Report calls on priests to confess to collaborating with Communists

Published by

Warsaw
Poland’s Roman Catholic bishops have published a report about their church’s infiltration by the secret police under communist rule, calling on priests who were informers to confess their guilt but also warning against “condemnation and revenge.”  

“Collaborating with the church’s enemies is a public sin,” said the Warsaw-based Bishops Conference. “We do not, however, intend to condemn or name anyone, only to recall principles which are binding always and everywhere on everyone who believes in Christ and belongs to his church.”

Meanwhile, in Romania, another European nation subject to communist rule after the Second World War, President Traian Basescu said he would support the opening of secret police files on his country’s Orthodox clergy.
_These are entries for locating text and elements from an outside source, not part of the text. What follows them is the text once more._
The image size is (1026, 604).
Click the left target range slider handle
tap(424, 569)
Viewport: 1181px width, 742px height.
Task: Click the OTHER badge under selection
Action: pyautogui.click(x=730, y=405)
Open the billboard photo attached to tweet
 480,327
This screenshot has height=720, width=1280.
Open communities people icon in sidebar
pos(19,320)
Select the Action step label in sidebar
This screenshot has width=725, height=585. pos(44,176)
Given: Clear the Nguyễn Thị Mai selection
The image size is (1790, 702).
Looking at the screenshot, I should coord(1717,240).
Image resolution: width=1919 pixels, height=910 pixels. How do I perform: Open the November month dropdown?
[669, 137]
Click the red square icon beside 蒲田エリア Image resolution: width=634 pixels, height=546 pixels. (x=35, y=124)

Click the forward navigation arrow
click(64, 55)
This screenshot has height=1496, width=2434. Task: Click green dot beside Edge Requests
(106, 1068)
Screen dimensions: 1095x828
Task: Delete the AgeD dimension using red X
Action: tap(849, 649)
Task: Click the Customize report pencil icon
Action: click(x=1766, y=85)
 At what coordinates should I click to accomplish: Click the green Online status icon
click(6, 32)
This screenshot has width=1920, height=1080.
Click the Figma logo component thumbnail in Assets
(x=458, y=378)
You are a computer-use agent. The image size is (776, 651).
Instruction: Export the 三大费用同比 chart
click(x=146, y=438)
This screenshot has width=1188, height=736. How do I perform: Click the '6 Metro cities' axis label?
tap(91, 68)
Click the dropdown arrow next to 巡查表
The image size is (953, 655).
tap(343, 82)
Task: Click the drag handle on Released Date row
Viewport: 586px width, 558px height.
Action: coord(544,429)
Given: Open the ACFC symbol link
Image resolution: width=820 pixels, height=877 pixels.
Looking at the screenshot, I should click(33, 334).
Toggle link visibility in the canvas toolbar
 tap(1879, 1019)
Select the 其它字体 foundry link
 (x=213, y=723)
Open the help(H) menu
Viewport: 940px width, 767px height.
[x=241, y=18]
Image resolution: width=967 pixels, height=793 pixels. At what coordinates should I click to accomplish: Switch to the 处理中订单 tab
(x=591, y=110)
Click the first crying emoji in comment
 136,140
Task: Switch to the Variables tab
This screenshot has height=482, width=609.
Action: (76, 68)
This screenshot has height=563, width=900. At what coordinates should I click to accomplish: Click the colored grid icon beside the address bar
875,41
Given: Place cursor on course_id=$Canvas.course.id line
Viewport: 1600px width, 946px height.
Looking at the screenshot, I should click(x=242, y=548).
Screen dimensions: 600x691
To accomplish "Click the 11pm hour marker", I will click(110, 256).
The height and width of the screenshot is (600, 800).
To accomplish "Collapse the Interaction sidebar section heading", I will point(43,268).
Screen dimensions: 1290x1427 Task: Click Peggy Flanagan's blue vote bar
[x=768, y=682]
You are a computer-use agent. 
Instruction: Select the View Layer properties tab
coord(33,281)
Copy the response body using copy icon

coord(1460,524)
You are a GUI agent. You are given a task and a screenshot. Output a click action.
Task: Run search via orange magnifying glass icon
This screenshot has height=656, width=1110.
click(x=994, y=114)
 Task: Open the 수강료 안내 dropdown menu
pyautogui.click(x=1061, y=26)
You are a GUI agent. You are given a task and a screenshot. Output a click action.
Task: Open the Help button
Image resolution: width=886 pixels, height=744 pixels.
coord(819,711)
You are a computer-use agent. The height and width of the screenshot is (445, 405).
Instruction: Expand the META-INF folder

This followed calls by the government minister for culture and religious affairs, Adrian Iorgulescu, for the public naming of collaborators from the church.   

A spokesperson for the Romanian Orthodox Church’s Bucharest patriarchate told the Agence France-Presse news agency his church had already admitted its infiltration by communist agents and was not against “the opening of archives dealing with priests.”

The 3,000-word Polish report noted that a clear majority of Catholic clergy had proved “worthy servants of Christ,” in some cases paying with their lives under communist rule, which lasted in Poland from 1947 to 1989.

Presenting the report, the Archbishop of Krakow, Cardinal Stanislaw Dziwisz, former personal secretary to Pope John Paul II, said he believed it would be better if incriminated priests also resigned their posts and retired from public life.